Maybe acts of God, such as a major blizzard, are meant to get in the way of our normal routines. I live in what is called "The Snow Belt" and blizzards are somewhat routine. Where I teach is outside of the belt, so I go driving in blizzards, routinely. I have never not gone to work because of the snow; I adjust my schedule and am accustomed to coping with the weather. We all are up here.

There is scripture, from Proverbs, I think, that says "fear of man is a snare,but the one who trusts in the Lord is protected." Fear of anything can be a snare and we shouldn't be afraid to do any good thing. The example of driving to a football game in a blizzard may not be the best example of worthy courage; you guys spell out the problems with that, above.
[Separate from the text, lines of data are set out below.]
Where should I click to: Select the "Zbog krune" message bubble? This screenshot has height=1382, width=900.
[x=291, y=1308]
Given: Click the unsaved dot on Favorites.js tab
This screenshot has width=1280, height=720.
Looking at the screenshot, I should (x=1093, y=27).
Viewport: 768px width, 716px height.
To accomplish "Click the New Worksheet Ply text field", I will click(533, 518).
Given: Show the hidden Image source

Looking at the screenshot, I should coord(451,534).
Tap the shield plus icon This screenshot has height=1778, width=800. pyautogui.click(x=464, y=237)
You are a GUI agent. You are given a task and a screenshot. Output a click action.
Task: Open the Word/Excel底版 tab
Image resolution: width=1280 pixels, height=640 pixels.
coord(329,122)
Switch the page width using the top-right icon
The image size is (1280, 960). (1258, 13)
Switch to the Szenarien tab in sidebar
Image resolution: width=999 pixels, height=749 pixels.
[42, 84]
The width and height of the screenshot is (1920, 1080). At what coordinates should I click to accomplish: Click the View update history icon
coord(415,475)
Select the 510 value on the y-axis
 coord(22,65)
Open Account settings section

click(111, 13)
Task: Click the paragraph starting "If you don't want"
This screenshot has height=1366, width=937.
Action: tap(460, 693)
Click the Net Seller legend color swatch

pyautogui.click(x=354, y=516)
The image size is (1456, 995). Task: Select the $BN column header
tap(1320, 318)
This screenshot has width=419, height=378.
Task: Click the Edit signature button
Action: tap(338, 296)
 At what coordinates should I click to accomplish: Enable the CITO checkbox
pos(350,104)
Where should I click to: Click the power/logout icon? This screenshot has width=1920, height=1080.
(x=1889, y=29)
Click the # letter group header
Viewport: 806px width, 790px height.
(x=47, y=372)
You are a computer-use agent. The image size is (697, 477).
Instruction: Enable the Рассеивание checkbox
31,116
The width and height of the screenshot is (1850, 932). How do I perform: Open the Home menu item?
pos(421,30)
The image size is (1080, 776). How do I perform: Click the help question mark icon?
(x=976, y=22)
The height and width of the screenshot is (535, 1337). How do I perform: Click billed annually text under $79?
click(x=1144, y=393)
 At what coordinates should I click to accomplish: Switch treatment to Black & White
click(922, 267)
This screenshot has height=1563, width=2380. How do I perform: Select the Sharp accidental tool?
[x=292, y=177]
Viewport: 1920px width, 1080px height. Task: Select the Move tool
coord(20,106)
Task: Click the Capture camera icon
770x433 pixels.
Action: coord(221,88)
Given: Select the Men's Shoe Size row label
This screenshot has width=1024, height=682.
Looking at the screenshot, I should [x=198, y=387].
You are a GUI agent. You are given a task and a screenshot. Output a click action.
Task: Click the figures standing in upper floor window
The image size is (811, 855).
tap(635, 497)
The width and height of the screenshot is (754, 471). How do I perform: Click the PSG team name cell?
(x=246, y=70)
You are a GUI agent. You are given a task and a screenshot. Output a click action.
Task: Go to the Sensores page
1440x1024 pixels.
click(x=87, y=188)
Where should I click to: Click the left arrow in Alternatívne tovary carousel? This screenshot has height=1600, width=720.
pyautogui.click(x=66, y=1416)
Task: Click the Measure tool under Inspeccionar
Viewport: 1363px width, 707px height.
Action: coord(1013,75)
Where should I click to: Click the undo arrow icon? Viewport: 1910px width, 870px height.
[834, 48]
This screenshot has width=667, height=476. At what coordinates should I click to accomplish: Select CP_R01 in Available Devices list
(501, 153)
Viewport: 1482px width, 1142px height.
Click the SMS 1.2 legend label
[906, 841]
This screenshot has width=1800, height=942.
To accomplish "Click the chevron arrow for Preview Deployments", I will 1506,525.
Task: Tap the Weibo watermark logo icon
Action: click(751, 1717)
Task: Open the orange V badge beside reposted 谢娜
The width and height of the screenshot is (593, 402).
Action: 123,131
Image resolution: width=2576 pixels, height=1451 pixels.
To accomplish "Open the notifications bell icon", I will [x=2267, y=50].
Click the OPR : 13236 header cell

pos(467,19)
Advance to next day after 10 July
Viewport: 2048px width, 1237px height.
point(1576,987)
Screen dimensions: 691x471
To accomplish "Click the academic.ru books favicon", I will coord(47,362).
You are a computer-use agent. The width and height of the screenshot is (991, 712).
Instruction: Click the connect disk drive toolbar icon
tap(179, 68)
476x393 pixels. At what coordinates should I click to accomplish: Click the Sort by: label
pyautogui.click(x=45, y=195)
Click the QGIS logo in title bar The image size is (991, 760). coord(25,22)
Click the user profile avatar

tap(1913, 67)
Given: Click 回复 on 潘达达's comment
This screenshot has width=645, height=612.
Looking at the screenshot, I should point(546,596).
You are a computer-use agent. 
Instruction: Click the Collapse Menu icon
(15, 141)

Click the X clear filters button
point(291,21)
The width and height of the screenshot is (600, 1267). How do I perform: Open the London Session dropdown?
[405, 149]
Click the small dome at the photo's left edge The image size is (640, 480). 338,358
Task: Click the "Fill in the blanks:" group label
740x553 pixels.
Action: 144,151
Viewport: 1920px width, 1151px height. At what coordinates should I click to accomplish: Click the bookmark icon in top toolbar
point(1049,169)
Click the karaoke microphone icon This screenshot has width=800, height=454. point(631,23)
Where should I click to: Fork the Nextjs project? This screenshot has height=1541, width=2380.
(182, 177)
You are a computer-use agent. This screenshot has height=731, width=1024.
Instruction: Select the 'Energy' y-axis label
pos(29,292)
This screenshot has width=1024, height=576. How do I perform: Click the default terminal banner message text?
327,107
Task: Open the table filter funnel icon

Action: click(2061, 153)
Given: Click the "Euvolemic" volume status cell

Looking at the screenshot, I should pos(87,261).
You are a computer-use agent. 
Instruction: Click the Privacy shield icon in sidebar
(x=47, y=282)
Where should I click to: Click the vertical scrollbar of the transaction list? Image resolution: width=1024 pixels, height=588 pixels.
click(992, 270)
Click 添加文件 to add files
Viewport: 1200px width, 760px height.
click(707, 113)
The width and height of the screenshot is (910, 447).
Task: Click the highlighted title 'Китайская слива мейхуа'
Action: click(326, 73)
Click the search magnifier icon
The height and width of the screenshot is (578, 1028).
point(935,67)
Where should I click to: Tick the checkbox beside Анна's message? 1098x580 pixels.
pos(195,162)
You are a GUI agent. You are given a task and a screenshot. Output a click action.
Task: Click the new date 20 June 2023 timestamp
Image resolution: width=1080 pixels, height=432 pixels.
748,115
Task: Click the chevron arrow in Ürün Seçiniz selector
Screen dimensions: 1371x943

Yet I liked this from Praeger: "And when you are risk-averse, you are not only less brave, you are less free." If that is the point Julie is getting at, I don't see how we can really disagree.

"Are we becoming a nation that lives in the grasp of fear and organizes itself around the principles of risk-aversion?"

Silly me, I was thinking Prager's piece would primarily be about - or at least mention - The War on Terror and perhaps delve into some of the conservative/GOP elements of utter b.s. associated with it. That would seem to be the most salient source for a question such as that.

But, no; I see Prager's just doing his best Grumpy Old Man (channeling his Papa for vicarious manly-man points) impression ["That's the way it was.... and we LIKED it!"]:

and recycling some vague talking points to give a few last sputters of breath to the lame War on Christmas meme.

I'm more likely to die in a car accident caused by an inebriated Glenn Beck listener (hoping that someday, he too will get sober and strike it rich by ranting on the radio - and at Ashbrook dinners - instead of just on a barstool) than I am in a terrorist attack of any sort. And I don't see the ultimate expression of Big Government being deployed to save me from the 'faced patriots. But that's okay - I live on the edge!

But if I would have to play the macho-boy pissing contest, I'll be honest that I don't really see anything particularly manly about driving in a car in the snow to go be a spectator (probably with a reserved seat) for a sporting event. If Prager wants to man up or whatever you folks are calling it these days (the "woman up" joke...huh?), he should walk 10 miles or so in a driving snow and meet up with some other rugged men and just PLAY football in a vacant lot. Now that would be hardcore. Or maybe build a massive brick Museum of Manliness with his bare hands.

I knew Craig would show up. He hates the words "manly", "patriotic", and "War on Terror" more than Al-Qaeda.

In regards to the game, the point isn't about taxpayers footing the bill for car accidents, the point is that 20, 15, or 10 years ago they wouldn't have considered postponing the game. Blizzards aren't a recent phenomenon but high-tech crash safety features are, yet the powers that be feared for our safety.

Why don't we look up the statistics on every traffic fatality of every fan on their way to or from a game over the past 89 years and have an honest conversation on if we should cancel American Football?